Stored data
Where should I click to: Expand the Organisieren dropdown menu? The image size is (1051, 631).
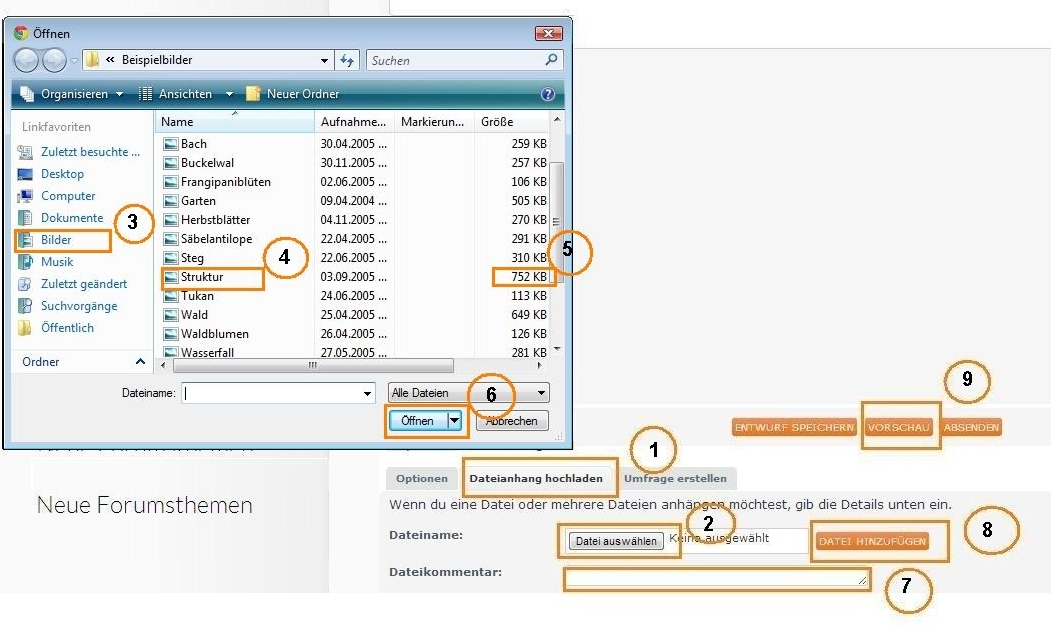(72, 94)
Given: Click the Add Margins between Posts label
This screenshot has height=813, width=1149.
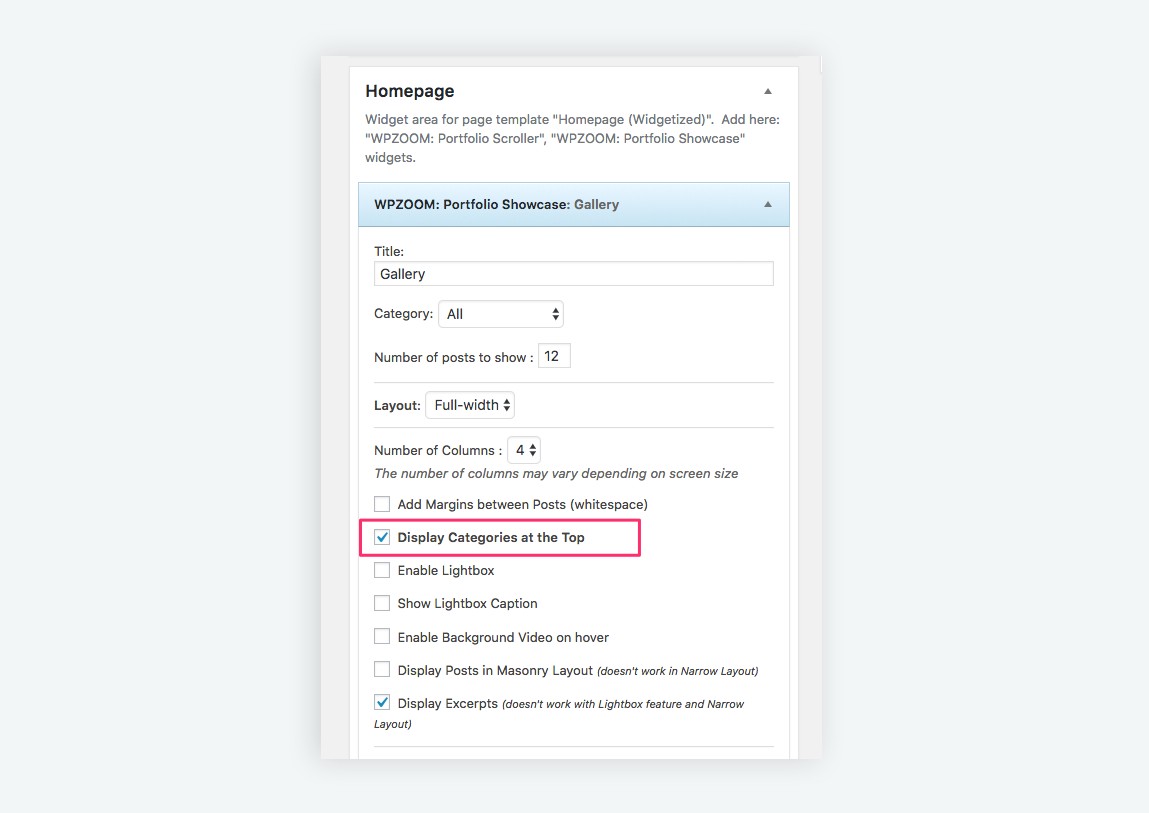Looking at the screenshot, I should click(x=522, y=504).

→ INSTRUCTIONS TO FOLLOW
I'd like every record printed exactly, with the pictures left out.

→ RESULT
Where should I click to: Expand the Organisieren dropdown menu? The image size is (1051, 631).
(72, 94)
Given: Click the Add Margins between Posts label
This screenshot has height=813, width=1149.
Looking at the screenshot, I should click(x=522, y=504).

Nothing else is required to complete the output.